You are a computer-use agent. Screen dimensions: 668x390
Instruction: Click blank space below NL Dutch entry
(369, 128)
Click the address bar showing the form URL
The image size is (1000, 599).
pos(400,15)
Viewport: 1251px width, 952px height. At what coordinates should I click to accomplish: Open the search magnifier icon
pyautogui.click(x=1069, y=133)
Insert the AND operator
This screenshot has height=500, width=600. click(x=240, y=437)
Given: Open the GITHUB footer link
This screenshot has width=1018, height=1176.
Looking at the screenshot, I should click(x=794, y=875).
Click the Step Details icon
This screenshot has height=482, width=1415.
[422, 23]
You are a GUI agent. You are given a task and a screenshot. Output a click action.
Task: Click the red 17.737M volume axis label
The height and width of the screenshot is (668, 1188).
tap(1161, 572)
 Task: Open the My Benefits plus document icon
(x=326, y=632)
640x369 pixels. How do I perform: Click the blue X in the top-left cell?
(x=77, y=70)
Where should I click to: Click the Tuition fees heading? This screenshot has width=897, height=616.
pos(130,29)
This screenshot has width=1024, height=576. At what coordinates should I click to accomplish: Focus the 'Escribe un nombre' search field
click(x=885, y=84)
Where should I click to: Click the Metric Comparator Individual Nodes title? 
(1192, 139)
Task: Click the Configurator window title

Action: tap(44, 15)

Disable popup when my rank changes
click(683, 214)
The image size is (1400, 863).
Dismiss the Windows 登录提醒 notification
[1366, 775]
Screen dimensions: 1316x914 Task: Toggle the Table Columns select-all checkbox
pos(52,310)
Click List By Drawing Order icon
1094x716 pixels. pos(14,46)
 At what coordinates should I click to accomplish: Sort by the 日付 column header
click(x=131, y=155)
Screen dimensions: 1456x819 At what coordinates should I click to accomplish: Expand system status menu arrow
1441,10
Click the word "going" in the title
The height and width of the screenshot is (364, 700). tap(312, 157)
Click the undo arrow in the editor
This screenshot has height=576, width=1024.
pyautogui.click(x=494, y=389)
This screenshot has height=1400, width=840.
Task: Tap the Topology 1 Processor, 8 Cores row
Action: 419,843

§ §

- [Problem details] Copy the material above, reproducing every line exactly as it stands.

- [The completed task]
You are a computer-use agent. Screen dimensions: 668x390
Instruction: Click blank space below NL Dutch entry
(369, 128)
Click the address bar showing the form URL
The image size is (1000, 599).
pos(400,15)
Viewport: 1251px width, 952px height. At what coordinates should I click to accomplish: Open the search magnifier icon
pyautogui.click(x=1069, y=133)
Insert the AND operator
This screenshot has height=500, width=600. click(x=240, y=437)
Given: Open the GITHUB footer link
This screenshot has width=1018, height=1176.
Looking at the screenshot, I should click(x=794, y=875).
Click the Step Details icon
This screenshot has height=482, width=1415.
[422, 23]
You are a GUI agent. You are given a task and a screenshot. Output a click action.
Task: Click the red 17.737M volume axis label
The height and width of the screenshot is (668, 1188).
tap(1161, 572)
 Task: Open the My Benefits plus document icon
(x=326, y=632)
640x369 pixels. How do I perform: Click the blue X in the top-left cell?
(x=77, y=70)
Where should I click to: Click the Tuition fees heading? This screenshot has width=897, height=616.
pos(130,29)
This screenshot has width=1024, height=576. At what coordinates should I click to accomplish: Focus the 'Escribe un nombre' search field
click(x=885, y=84)
Where should I click to: Click the Metric Comparator Individual Nodes title? 
(1192, 139)
Task: Click the Configurator window title

Action: tap(44, 15)

Disable popup when my rank changes
click(683, 214)
The image size is (1400, 863).
Dismiss the Windows 登录提醒 notification
[1366, 775]
Screen dimensions: 1316x914 Task: Toggle the Table Columns select-all checkbox
pos(52,310)
Click List By Drawing Order icon
1094x716 pixels. pos(14,46)
 At what coordinates should I click to accomplish: Sort by the 日付 column header
click(x=131, y=155)
Screen dimensions: 1456x819 At what coordinates should I click to accomplish: Expand system status menu arrow
1441,10
Click the word "going" in the title
The height and width of the screenshot is (364, 700). tap(312, 157)
Click the undo arrow in the editor
This screenshot has height=576, width=1024.
pyautogui.click(x=494, y=389)
This screenshot has height=1400, width=840.
Task: Tap the Topology 1 Processor, 8 Cores row
Action: 419,843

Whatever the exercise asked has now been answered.